EXTRACTED DATA Block Start

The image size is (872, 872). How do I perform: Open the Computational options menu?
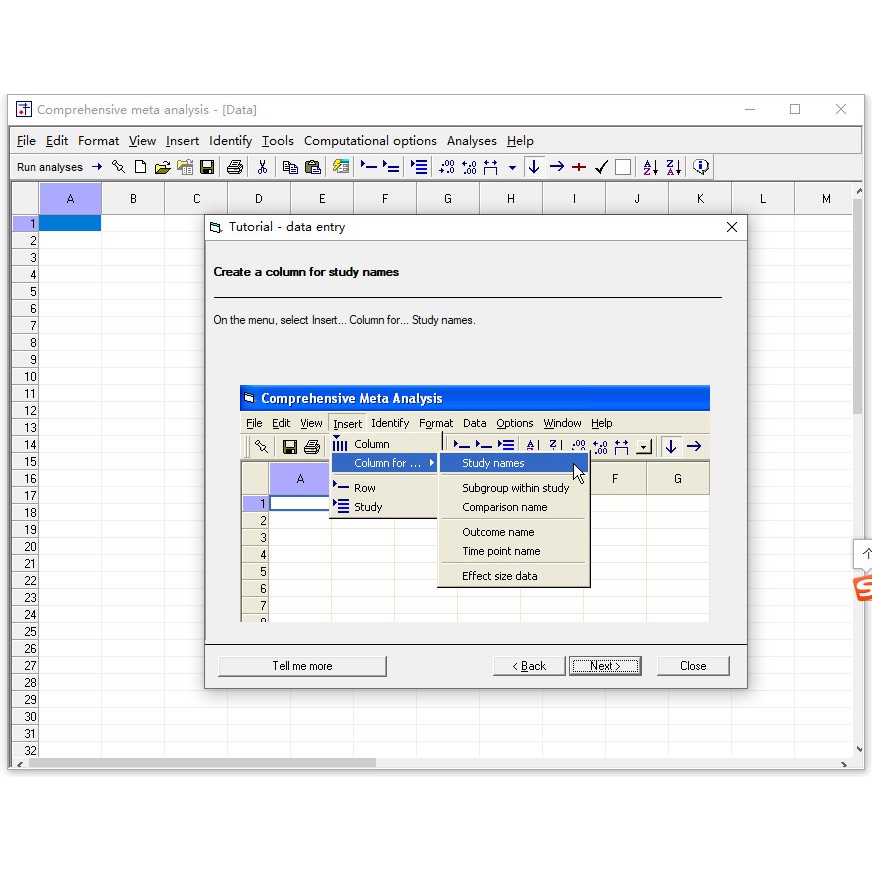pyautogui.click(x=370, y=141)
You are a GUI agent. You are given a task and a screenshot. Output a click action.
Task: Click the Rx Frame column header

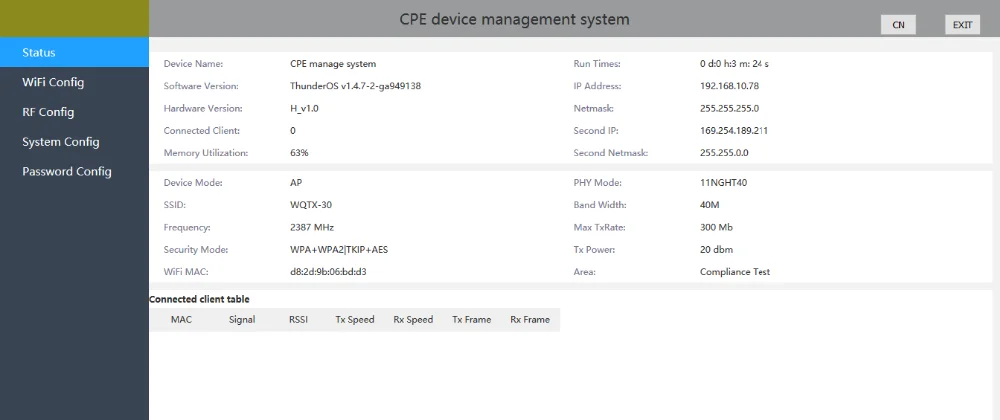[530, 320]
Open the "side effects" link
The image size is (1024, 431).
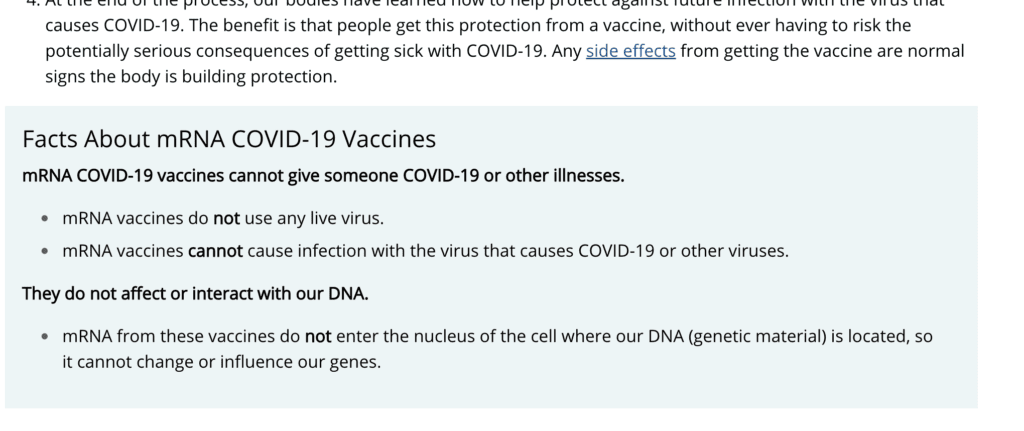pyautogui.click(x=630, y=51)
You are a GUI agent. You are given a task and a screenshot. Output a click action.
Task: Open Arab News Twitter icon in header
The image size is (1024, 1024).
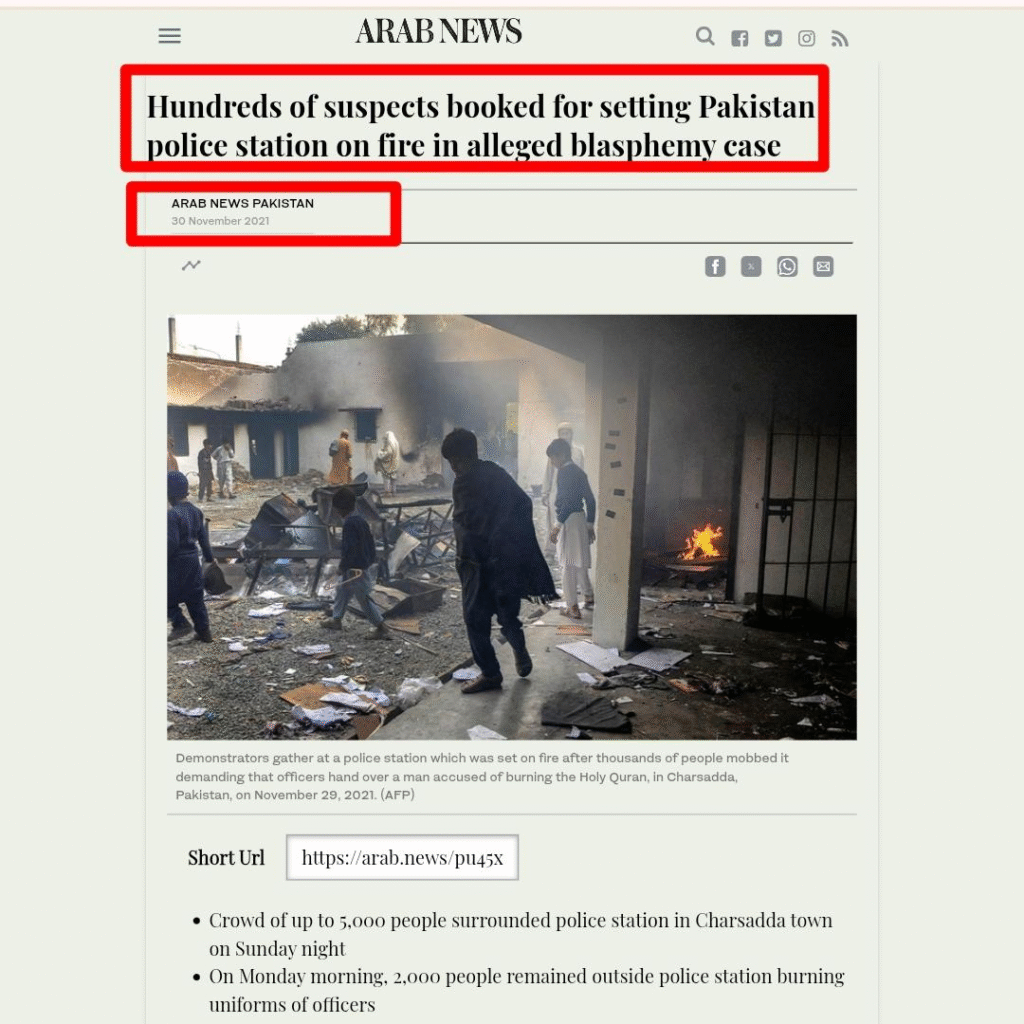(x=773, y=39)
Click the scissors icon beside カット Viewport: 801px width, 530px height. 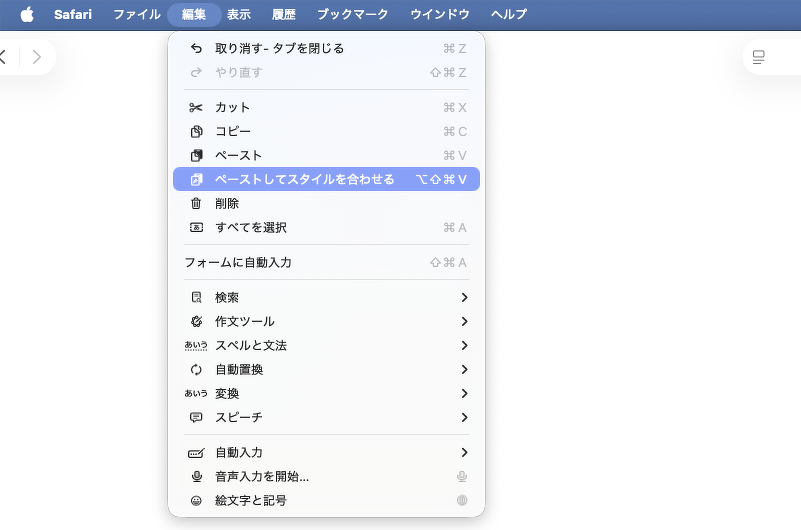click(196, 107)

EXTRACTED DATA Block End

(ASSIGNMENT)
Repeat exactly the lines from the first line of the records above through the line containing "Task: Open Arab News Twitter icon in header", both included. Leave out the pictures.

(EXPECTED ANSWER)
The image size is (872, 872). How do I perform: Open the Computational options menu?
pyautogui.click(x=370, y=141)
You are a GUI agent. You are given a task and a screenshot. Output a click action.
Task: Click the Rx Frame column header

[530, 320]
Open the "side effects" link
The image size is (1024, 431).
pyautogui.click(x=630, y=51)
You are a GUI agent. You are given a task and a screenshot. Output a click action.
Task: Open Arab News Twitter icon in header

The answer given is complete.